During a birthday celebration yesterday, Bartz offered a reminder that things don't turn around overnight, especially when a new management style jumps in during one of the worst economic recessions in history. She even pointed to Apple's turnaround following the return of Steve Jobs. He was at the helm for four years before the company launched the iPod and took off to become the powerhouse that it is today.
Bartz elaborated on the company's growth strategy during a Q&A session at the Morgan Stanley Technology Media & Telecom Conference today. To hear Bartz talk about the growth potential, there doesn't seem to be any "ifs" in her voice. They're not guessing at Yahoo. They're starting to get a solid pulse of what the recession-slammed advertisers and site visitors want. And they're acting on it.
Through an overused baseball analogy that she didn't start, she explained that the company is just in the first inning of the game. She said the company serves content to 160 million visitors everyday. In fact, she said, that's more 10 million more people that tuned into this year's Super Bowl, long considered the granddaddy of television advertising. The Yahoo audience - whether on Sports or Finance or Entertainment pages - are not only engaging in the content but also giving Yahoo some analytical insight as to what each individual user is interested in, down to the zip code.
The interesting thing about Yahoo is the variety of people who come for different reasons. There's a wealth of knowledge there that's largely untapped, she said. It's that depth of analysis that advertisers want, though, and Yahoo is eager to sift through it to meet the needs of advertisers.

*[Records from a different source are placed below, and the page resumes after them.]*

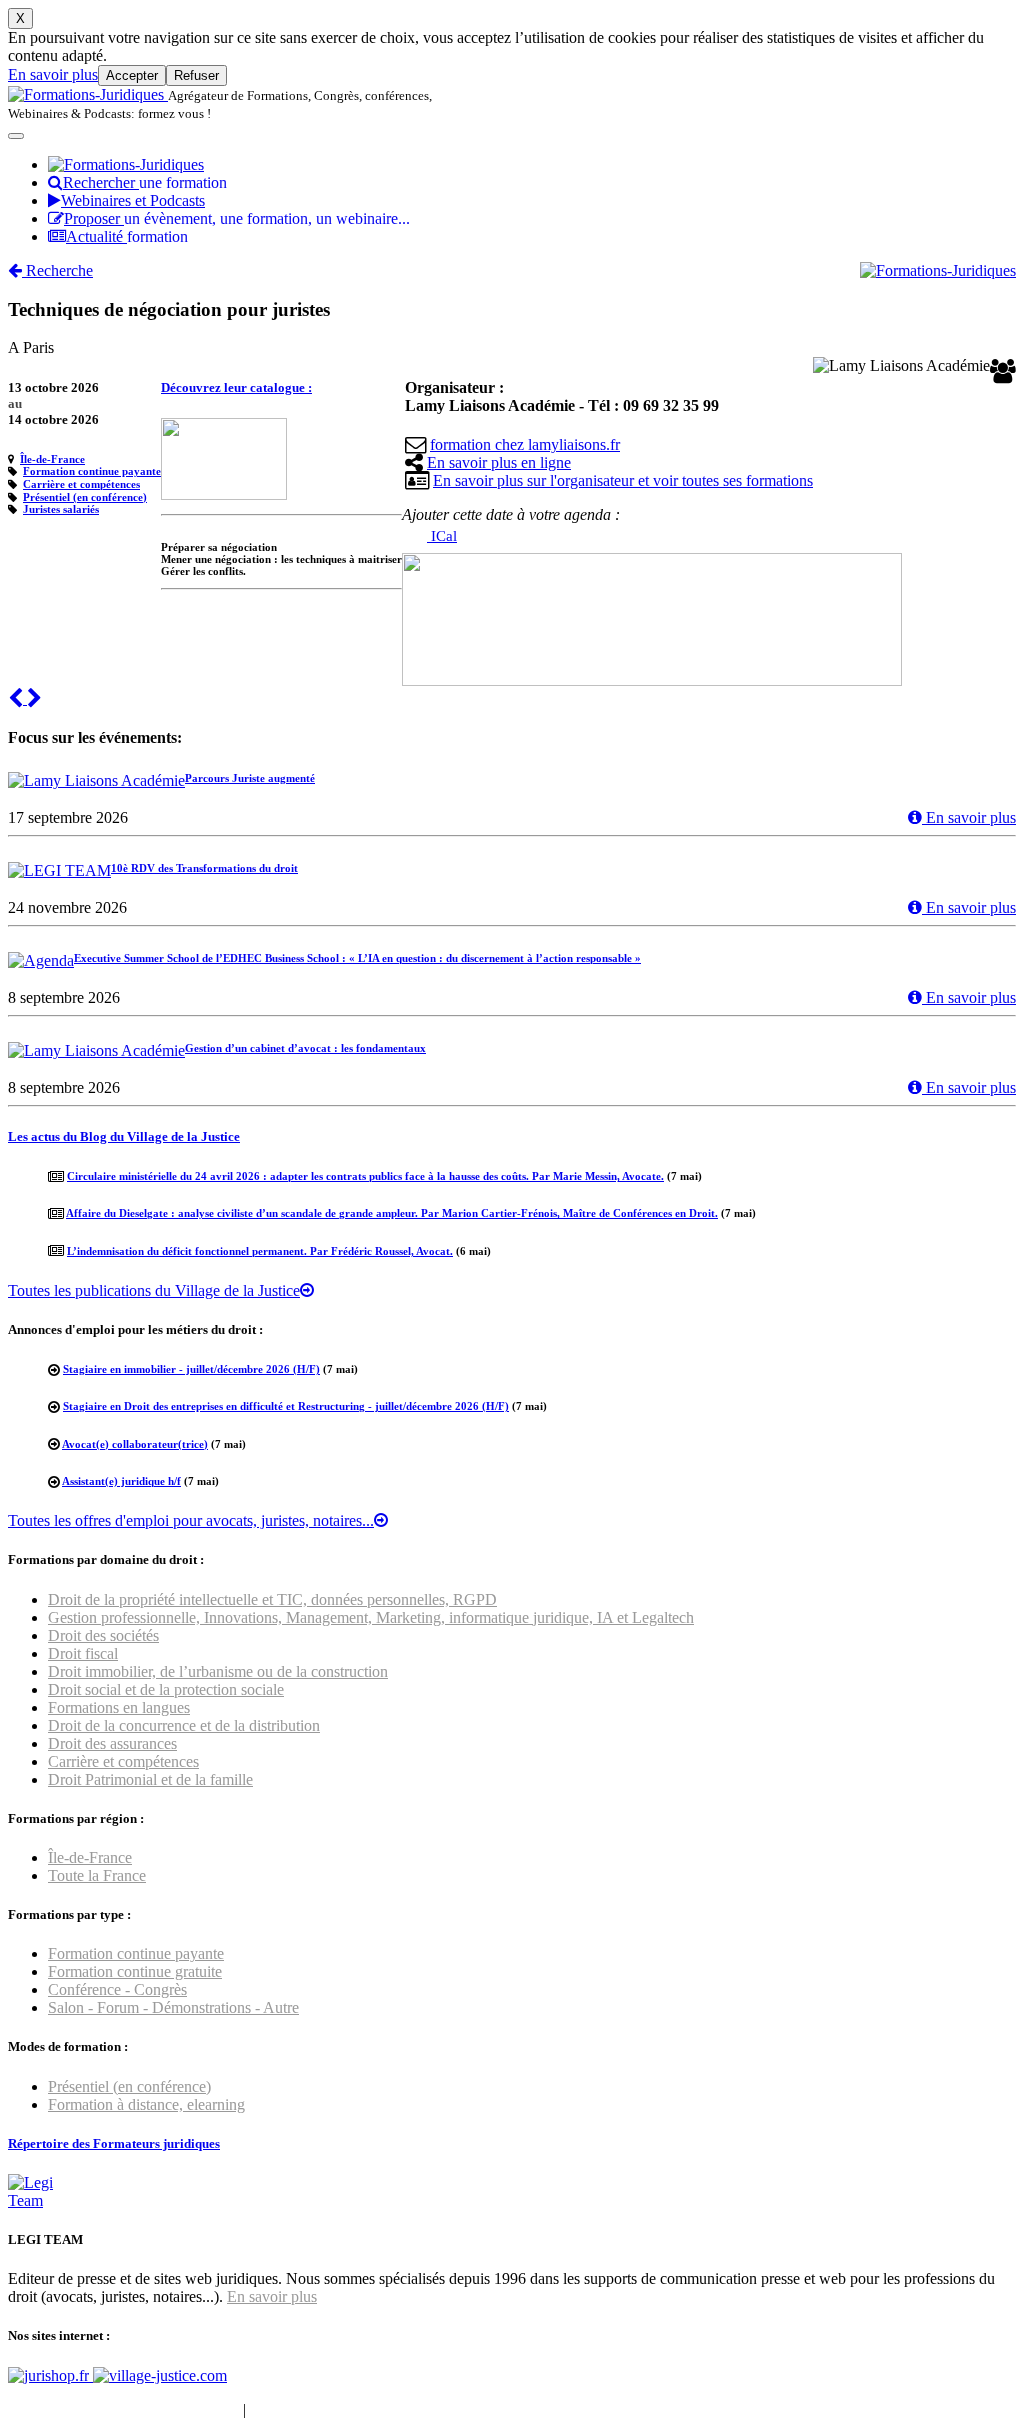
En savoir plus (53, 74)
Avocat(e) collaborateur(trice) (135, 1444)
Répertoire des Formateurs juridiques (114, 2143)
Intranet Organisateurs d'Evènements (123, 2409)
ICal (442, 536)
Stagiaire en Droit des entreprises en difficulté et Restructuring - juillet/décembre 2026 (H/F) (286, 1406)
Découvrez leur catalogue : (236, 387)
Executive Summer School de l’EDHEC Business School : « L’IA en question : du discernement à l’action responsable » (357, 958)
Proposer (237, 218)
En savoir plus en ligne (499, 462)
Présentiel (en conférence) (85, 497)
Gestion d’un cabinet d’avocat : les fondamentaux (305, 1048)
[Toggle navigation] (16, 136)
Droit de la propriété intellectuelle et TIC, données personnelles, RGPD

Case in point: Walmart and Yahoo have teamed on a campaign called the 365 Days of Mom, one that allows Walmart greater insight into the purchasing mindset of moms who shop in their brick-and-mortar stores. When do moms start helping their daughters shop for prom dresses. Analyzing the searches and the clicks against the demographics, Yahoo can find that information for Walmart. They'll also want to know when moms start shopping for Valentine's Day gifts. After all, there's no sense decking out the stores with red hearts and aisles of boxed candies if no one is interested in it until February 1. With the right information - based on data that Yahoo users probably don't even know they're coughing up, a company like Walmart can operate more efficiently by tapping the right markets at the right time.

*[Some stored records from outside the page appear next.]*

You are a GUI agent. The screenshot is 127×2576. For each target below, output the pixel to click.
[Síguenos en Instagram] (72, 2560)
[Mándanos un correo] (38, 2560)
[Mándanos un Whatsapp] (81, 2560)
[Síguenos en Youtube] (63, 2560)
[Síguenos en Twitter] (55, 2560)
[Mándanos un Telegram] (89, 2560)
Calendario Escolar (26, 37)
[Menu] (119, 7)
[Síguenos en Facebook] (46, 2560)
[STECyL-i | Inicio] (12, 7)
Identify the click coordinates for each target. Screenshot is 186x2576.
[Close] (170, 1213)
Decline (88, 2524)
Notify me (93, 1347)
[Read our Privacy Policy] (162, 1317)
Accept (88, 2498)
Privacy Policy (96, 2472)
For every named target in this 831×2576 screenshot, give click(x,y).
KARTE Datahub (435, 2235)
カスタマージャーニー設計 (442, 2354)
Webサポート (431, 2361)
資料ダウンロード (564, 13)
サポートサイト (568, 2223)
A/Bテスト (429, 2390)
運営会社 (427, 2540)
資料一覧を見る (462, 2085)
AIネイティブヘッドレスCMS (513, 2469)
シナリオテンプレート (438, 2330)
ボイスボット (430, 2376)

She also spent some time talking about Yahoo's mobile efforts, which she said is on the forefront of all conversations across all Yahoo teams. Specifically, they want to optimize the Yahoo experience based on the screen size of the device - something that becomes increasingly important in emerging markets.

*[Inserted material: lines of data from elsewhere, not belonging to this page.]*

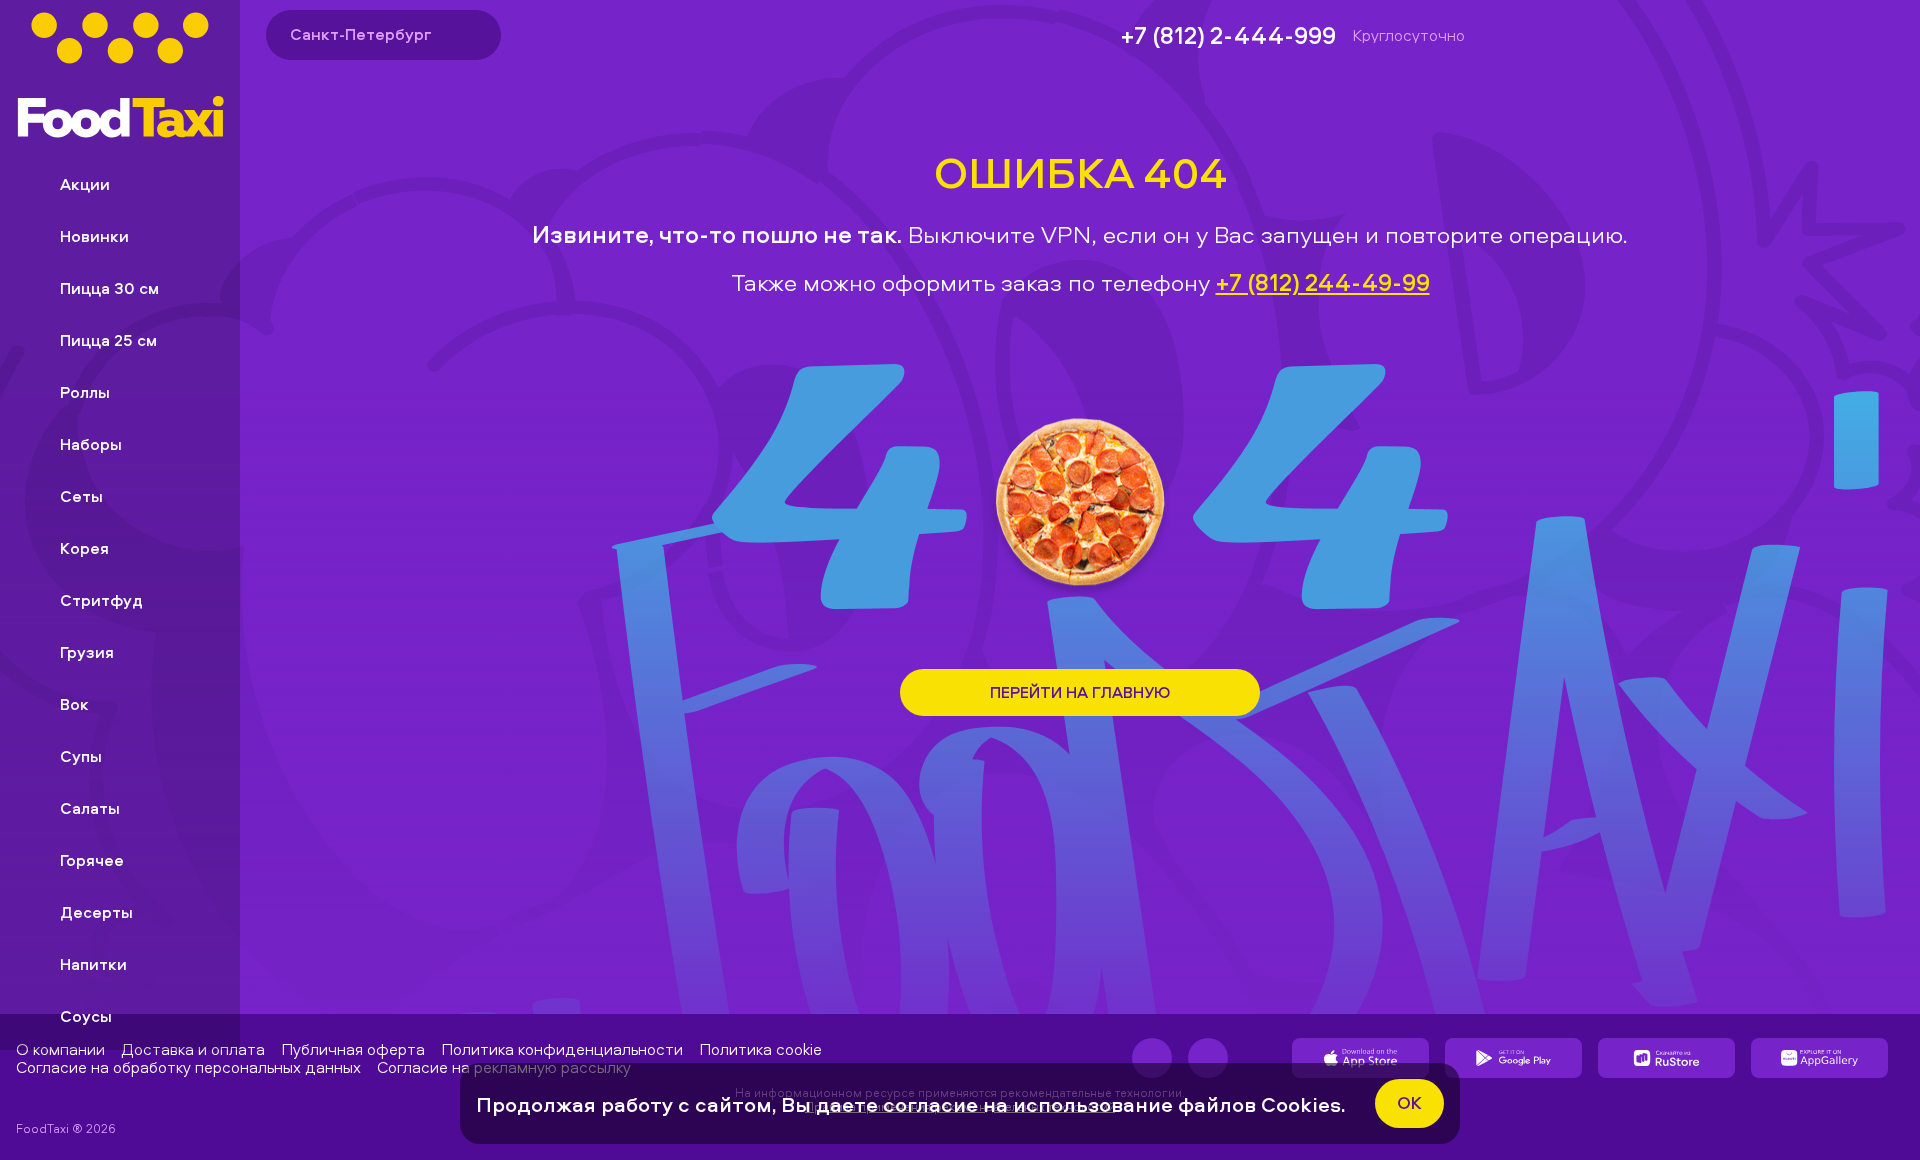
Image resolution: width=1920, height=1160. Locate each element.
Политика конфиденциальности (562, 1049)
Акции (85, 184)
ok (1409, 1102)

The mobile experience has to be top-notch, she said, if the company wants to maintain and grow its user base on the PC side. If someone interested in finance, for example, likes a competitors mobile experience over Yahoo's, she doesn't want that user to then turn to the competitors PC-Web site for the content.
Finally, she was asked what Yahoo plans to do with its unrestricted cash. There may be a stock buyback down the road. And she also suggested that there may be some smaller acquisitions, too - especially those that are focused around analytics and Mom sites. (That says a lot about the significance of that Walmart deal, huh?)
Of course, she wasn't using this event to make any acquisition announcements.